» Problems to solve
• a. From the blog post about Claire Richards, reproduce the passage that opens with the words containing "He did actually" and closes with "much, I reckon.".
• b. In the blog post about Claire Richards, how much did she weigh at her heaviest?
• c. Resume the blog post about Claire Richards, writing on from its final sentence.

He did actually look a lot smaller at the end, and lost 21 stone. I just want to lose two!
PS: if you're his sisters, why not try picking up the phone to him now?

Tuesday, 5 May 2009

Claire Richards: My Big Fat Wedding

I rememember seeing Claire Richards (of Steps infamy) on BBLB a while back and thinking 'oh my God.' She was FAT. Like so fat if you were her, you'd avoid going on camera at all costs. She was definitely the prettiest one out of Steps, but went from being a size 8 to a size 20. That's a lot of eating, trust me, because I eat a lot of bad things, and am overweight, so I can well imagine how much you'd have to eat to get that big.
Christ Steps sold 15 MILLION records, getting 13 top five singles, only beaten by The Beatles. Woah. I wonder how much of that cash they saw? Not much, I reckon.
Anyway, after leaving Steps she spent five years eating, and doubled her dress size by eating a zillion McDonalds. At her heaviest, and at five foot six, she weighed 16 and a half stone. Wow, that's quite a bit. That's some impressive eating. Fair play to her for letting them take pictures of her fat, and all her stretch marks, I'd just go hide in a cupboard somewhere.
It was funny how she looked fat; kind of pumped up. I know I've said this before, but my face doesn't get fat when my body does, so I just look in the mirror at my face and pretend I'm not fat. I'm sure the second I got a double chin, I'd become anorexic. But then my stomach is gross and I just try and ignore it and focus on my boobs looking good. That's one thing most fat girls do have; big boobs! In your face, skinny, long-legged girls!
Anyway, Claire's boyfriend proposed and she vowed to get down to a size 12, by losing four stone. A size 12 sounds managable, four stone sounds HARD!
It was kind of sad when she was looking at her old stage costumes; I've never been a size 8 in my life, so to go from 8 to 20 must be hard.
I liked the look of her wedding food; cheeseburgers and chips, Britney Spears stylee! That doesn't exactly smack of a healthy eating regime, does it?!
Six months later she went to get her photo retaken and when she looked at the old photo the photographer said 'that's horrific!' Nice, I'm sure that made all the fat women watching at home feel good about themselves. Then he said 'the heffer is no more'. Bet you didn't call her that then, did you, you cheeky fucker?
I thought she looked stunning as a size 14. But then she went to a health and fitness boot camp where you can lose a stone in a week. They were up and running around at 6.30am! Personally, I'd rather be fat.

Data records:
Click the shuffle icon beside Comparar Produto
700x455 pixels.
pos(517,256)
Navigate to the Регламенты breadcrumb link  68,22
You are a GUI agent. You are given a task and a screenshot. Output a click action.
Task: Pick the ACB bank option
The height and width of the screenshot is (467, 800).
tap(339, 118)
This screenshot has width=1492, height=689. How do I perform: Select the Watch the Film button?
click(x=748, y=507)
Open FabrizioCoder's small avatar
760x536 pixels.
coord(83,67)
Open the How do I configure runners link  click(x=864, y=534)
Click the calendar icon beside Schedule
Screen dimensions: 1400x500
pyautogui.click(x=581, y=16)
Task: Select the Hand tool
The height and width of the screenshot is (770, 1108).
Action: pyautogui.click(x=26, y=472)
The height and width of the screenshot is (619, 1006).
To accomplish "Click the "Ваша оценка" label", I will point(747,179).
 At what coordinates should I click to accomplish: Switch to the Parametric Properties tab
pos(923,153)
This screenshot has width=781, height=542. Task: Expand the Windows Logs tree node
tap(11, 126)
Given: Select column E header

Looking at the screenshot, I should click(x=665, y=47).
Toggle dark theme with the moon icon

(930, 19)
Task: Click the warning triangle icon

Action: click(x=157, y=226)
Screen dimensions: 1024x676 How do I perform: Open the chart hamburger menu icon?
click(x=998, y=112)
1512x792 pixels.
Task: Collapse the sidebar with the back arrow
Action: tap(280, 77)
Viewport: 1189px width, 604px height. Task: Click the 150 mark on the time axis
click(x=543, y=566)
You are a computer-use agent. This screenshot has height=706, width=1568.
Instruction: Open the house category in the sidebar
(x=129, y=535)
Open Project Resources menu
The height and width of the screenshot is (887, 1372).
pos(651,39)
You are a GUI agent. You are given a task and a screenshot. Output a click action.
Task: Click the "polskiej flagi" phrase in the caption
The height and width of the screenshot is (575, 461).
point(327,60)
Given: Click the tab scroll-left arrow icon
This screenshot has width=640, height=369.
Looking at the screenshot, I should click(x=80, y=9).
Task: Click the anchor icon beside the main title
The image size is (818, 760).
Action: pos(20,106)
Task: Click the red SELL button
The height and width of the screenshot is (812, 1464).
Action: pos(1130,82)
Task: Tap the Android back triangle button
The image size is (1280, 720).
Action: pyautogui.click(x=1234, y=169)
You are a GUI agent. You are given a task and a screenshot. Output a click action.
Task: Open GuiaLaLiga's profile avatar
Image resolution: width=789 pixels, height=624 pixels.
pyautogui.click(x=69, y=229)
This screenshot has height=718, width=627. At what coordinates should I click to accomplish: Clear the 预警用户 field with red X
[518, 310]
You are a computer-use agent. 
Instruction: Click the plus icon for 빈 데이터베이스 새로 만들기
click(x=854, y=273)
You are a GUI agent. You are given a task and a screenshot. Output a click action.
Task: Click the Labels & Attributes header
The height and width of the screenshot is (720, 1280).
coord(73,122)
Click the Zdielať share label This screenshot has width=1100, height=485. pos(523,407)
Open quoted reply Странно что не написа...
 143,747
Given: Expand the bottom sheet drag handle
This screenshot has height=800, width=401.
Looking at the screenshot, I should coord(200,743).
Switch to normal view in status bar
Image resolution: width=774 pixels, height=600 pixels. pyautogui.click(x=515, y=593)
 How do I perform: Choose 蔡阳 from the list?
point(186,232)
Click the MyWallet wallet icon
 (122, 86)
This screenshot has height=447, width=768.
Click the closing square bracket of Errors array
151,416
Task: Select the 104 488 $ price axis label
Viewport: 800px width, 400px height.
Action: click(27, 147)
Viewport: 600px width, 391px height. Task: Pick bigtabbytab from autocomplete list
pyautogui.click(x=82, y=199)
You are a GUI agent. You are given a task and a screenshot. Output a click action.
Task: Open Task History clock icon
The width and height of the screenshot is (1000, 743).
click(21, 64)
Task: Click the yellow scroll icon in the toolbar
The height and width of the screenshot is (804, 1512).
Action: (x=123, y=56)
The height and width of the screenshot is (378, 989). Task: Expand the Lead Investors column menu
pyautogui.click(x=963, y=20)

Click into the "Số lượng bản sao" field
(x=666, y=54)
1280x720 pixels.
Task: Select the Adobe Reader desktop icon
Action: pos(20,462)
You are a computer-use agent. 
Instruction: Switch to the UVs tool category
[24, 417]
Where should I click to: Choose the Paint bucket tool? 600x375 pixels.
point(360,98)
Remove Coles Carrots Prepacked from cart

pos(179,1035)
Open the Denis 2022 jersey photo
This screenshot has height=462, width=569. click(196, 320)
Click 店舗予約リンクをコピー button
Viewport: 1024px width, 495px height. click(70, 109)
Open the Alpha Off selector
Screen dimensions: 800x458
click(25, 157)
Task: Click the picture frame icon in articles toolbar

» Numbered answers
• a.
He did actually look a lot smaller at the end, and lost 21 stone. I just want to lose two!
PS: if you're his sisters, why not try picking up the phone to him now?

Tuesday, 5 May 2009

Claire Richards: My Big Fat Wedding

I rememember seeing Claire Richards (of Steps infamy) on BBLB a while back and thinking 'oh my God.' She was FAT. Like so fat if you were her, you'd avoid going on camera at all costs. She was definitely the prettiest one out of Steps, but went from being a size 8 to a size 20. That's a lot of eating, trust me, because I eat a lot of bad things, and am overweight, so I can well imagine how much you'd have to eat to get that big.
Christ Steps sold 15 MILLION records, getting 13 top five singles, only beaten by The Beatles. Woah. I wonder how much of that cash they saw? Not much, I reckon.

• b. At her heaviest, Claire Richards weighed 16 and a half stone.

• c.
Isn't it interesting that women are willing to put themselves through hell just to look good in a photo? Her boyfriend proposed to her when she was big; it's not like he was bothered. I didn't see him starving himself, either.
She ended up being ten stone six, which is a brilliant loss really, six and a half stone. Good on her, because she looked really good in her wedding dress, it was beautiful; and I respect the amount of effort she must have put in. But even fat she was still a trillion times more attractive than Lisa Scott-Lee.
Will she keep it off after the wedding, I wonder. I hope so, because she seems like a nice person and it's what she wants. But at the same time, fat people aren't horrific. And some men like fat girls. Some men like goofy girls, or ginger girls. Not all men like skinny. Not all men want the same thing. And not ALL women want a man, anyway. I once had an argument with a man who said if women were on a desert island on their own they wouldn't wear make up, because what was the point if there were no men around? But they would. They would do it just to feel better, just to look better. I would.
PS: wedding dress shop woman; not EVERY WOMAN dreams about the day they'll wear their wedding dress. I have never thought about it for one second, not even as a child. Some of us dream about space, or writing, or other women, or something else entirely.
There is more to life than weddings, or being skinny. But getting married to someone you love skinny is probably better than doing it fat. My feminist principles can't deny that one.